In [1]:
import pandas as pd
import numpy as np
import warnings
warnings.filterwarnings('ignore')

In [2]:
train_url = "C:/Users/kamyar.manshaei/Desktop/Kaggle/Google Competition/train.csv"
train = pd.read_csv(train_url)
test_url = "C:/Users/kamyar.manshaei/Desktop/Kaggle/Google Competition/test.csv"
test = pd.read_csv(test_url)

# <font color='red'>Size of the datasets

In [3]:
print("train size:")
print(train.shape)
print("test size:")
print(test.shape)

train size:
(903653, 56)
test size:
(804684, 54)


--------------------------------------------------------------------------------------------------------------------------------

# <font color='red'>Numeric and Categorical columns

In [4]:
numerics = train._get_numeric_data().columns.values.tolist()
categoricals = [col for col in train.columns.values if col not in numerics]

print('numeric columns:')
print(numerics)
print()
print('categorical columns:')
print(categoricals)

numeric columns:
['isMobile', 'visits', 'hits', 'pageviews', 'bounces', 'newVisits', 'transactionRevenue', 'page', 'targetingCriteria', 'date', 'visitId', 'visitNumber', 'visitStartTime']

categorical columns:
['browser', 'browserVersion', 'browserSize', 'operatingSystem', 'operatingSystemVersion', 'mobileDeviceBranding', 'mobileDeviceModel', 'mobileInputSelector', 'mobileDeviceInfo', 'mobileDeviceMarketingName', 'flashVersion', 'language', 'screenColors', 'screenResolution', 'deviceCategory', 'continent', 'subContinent', 'country', 'region', 'metro', 'city', 'cityId', 'networkDomain', 'latitude', 'longitude', 'networkLocation', 'campaign', 'source', 'medium', 'keyword', 'criteriaParameters', 'isTrueDirect', 'referralPath', 'slot', 'gclId', 'adNetworkType', 'isVideoAd', 'adContent', 'campaignCode', 'channelGrouping', 'fullVisitorId', 'sessionId', 'socialEngagementType']

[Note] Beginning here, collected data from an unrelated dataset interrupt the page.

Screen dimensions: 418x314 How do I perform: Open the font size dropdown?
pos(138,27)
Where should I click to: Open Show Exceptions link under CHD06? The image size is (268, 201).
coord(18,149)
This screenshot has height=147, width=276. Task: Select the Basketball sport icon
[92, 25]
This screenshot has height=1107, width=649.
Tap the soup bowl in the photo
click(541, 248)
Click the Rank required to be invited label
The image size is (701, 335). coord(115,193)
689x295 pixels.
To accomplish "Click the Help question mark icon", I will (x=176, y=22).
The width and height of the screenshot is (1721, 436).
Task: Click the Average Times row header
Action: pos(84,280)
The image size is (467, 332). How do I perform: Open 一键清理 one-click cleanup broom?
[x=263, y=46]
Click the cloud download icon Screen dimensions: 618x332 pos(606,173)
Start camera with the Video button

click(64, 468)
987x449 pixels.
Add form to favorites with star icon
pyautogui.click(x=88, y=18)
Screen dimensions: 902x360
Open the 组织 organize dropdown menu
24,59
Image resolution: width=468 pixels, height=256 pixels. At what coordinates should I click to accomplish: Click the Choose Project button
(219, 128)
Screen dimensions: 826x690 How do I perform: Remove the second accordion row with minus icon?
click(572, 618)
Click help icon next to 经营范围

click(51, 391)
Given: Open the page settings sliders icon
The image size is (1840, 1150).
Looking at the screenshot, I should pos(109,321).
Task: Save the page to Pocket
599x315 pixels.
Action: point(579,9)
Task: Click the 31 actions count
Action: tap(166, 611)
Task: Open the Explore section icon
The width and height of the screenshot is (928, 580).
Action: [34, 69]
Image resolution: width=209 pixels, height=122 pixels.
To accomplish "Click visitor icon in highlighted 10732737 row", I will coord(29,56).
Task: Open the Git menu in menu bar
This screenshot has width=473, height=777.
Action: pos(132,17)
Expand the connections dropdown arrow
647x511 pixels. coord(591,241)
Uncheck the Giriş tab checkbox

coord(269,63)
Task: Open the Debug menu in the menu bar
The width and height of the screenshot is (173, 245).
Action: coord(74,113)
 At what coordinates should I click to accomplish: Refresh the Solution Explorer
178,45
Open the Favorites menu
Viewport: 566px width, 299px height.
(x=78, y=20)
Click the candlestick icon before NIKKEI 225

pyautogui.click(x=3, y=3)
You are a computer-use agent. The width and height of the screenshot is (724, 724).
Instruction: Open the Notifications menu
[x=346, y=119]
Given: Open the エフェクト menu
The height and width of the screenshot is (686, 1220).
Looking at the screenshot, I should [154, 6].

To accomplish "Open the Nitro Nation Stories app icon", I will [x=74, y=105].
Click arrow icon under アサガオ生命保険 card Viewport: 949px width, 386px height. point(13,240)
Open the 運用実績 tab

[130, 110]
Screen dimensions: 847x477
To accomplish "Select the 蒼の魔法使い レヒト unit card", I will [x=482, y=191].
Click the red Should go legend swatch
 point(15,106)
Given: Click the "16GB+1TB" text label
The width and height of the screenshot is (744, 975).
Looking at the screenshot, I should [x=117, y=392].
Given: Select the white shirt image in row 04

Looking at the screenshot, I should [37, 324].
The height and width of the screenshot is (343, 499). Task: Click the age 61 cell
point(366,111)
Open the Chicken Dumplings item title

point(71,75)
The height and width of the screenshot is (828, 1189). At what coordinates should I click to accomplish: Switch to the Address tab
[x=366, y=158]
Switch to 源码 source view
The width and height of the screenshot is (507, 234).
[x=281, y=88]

# <font color='red'>Removing useless columns

### <font color='blue'>Columns appeared only in train set

In [5]:
for col in train.columns.values:
    if col not in test.columns.values:
        print(col)
        print("Number of non-NaN values: ", len(train[col][train[col].isna() == False]))
        print()

transactionRevenue
Number of non-NaN values:  11515

campaignCode
Number of non-NaN values:  1



In [6]:
train.drop('campaignCode',axis=1, inplace=True)
categoricals.remove('campaignCode')

### <font color='blue'>Removing columns containing only NaN

In [7]:
for col in train.columns.values:
    if len(train[col][train[col].isna() != False]) == train.shape[0]:
        print(col)

targetingCriteria


In [8]:
train.drop('targetingCriteria',axis=1, inplace=True)
test.drop('targetingCriteria',axis=1, inplace=True)
numerics.remove('targetingCriteria')

### <font color='blue'>Dropping columns with only one value

In [9]:
for col in train.columns.values:
    if len(train[col].unique()) == 1:
        print(col)
        train.drop(col,axis=1, inplace=True)
        test.drop(col,axis=1, inplace=True)
        if col in categoricals:
            categoricals.remove(col)
        if col in numerics:
            numerics.remove(col)

browserVersion
browserSize
operatingSystemVersion
mobileDeviceBranding
mobileDeviceModel
mobileInputSelector
mobileDeviceInfo
mobileDeviceMarketingName
flashVersion
language
screenColors
screenResolution
visits
cityId
latitude
longitude
networkLocation
criteriaParameters
socialEngagementType


--------------------------------------------------------------------------------------------------------------------------------

# <font color='red'>Finding a unique ID

Just to check how many IDs we have:

In [10]:
[i for i in train.columns.values if 'Id' in i]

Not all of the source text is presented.